» Texte retenu:

Manuel Valls parle vaguement d’augmenter les salaires : mais de façon tellement vague que personne n’y croit, il ne chiffre rien, n’explique même pas que les profits aient pris 160 milliards d’euros aux salaires et que tout le mal, toute la crise de notre société, de ses banlieues, de ses hôpitaux, de ses écoles, vient de là... Tellement de travailleurs pauvres, de chômeurs, d’exclus, que seule la répression, la prison, l’autoritarisme de la droite paraît l’autre solution... mais Manuel Valls n’a pas ou plus d’idée sociale ambitieuse, il veut abandonner le nom de « socialisme », se propose comme premier secrétaire pour traîner encore plus le parti à droite, à ce qui lui ferait perdre sa base...

La base de notre parti, elle était dans la rue hier, ce sont les 93 % d’actifs qui sont salariés, qui produisent les richesses de ce pays et n’en reçoivent pas la part qu’ils méritent. Les 700 000 manifestants du 20 novembre et les millions de grévistes, c’est la partie la plus intelligente, la plus consciente, la plus mobilisée de la gauche, celle qui porte les victoires possibles, demain... celles auxquelles notre parti devrait porter toute son attention, qu’il devrait soutenir, encourager, aider, appuyer, au lieu de la désespérer...et il y avait une majorité de banderoles pour les 37 annuités, bien plus que dans les états-majors...

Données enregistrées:
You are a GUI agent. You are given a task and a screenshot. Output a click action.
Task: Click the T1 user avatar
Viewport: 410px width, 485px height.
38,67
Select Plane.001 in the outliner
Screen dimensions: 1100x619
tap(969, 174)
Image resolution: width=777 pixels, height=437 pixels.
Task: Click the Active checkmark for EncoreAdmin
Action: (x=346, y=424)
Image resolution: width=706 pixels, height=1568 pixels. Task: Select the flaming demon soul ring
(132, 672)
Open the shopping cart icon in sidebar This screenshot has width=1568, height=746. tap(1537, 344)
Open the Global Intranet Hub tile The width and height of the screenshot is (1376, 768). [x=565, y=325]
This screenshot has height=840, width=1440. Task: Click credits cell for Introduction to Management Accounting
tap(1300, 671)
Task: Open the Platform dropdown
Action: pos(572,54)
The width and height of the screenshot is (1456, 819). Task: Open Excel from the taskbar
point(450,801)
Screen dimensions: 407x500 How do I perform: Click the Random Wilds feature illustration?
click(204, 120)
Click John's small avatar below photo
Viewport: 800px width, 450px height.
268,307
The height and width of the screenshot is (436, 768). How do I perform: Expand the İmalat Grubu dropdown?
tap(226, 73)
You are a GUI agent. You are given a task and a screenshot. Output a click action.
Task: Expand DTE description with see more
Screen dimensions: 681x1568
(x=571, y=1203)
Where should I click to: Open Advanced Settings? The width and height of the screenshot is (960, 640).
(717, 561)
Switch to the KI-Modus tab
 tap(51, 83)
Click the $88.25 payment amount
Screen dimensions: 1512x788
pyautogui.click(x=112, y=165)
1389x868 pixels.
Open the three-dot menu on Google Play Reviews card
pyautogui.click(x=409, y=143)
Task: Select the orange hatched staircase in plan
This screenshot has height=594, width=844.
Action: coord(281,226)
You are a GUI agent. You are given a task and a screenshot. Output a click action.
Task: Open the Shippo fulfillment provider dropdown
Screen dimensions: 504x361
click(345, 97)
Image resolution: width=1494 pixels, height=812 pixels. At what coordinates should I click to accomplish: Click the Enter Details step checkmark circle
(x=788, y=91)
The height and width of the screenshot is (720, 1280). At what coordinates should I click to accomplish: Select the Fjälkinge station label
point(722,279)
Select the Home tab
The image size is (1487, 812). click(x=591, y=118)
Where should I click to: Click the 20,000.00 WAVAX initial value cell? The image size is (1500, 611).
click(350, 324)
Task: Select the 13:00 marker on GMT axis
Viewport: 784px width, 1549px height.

» Exercice 1: D'après le texte sur Manuel Valls, combien de manifestants y a-t-il eu le 20 novembre ?
» Exercice 2: Recopiez fidèlement tout le passage du texte sur Manuel Valls, depuis « Manuel Valls parle » jusqu'à « perdre sa base... ».

» Zone de réponse 1: 700 000 manifestants.

» Zone de réponse 2:
Manuel Valls parle vaguement d’augmenter les salaires : mais de façon tellement vague que personne n’y croit, il ne chiffre rien, n’explique même pas que les profits aient pris 160 milliards d’euros aux salaires et que tout le mal, toute la crise de notre société, de ses banlieues, de ses hôpitaux, de ses écoles, vient de là... Tellement de travailleurs pauvres, de chômeurs, d’exclus, que seule la répression, la prison, l’autoritarisme de la droite paraît l’autre solution... mais Manuel Valls n’a pas ou plus d’idée sociale ambitieuse, il veut abandonner le nom de « socialisme », se propose comme premier secrétaire pour traîner encore plus le parti à droite, à ce qui lui ferait perdre sa base...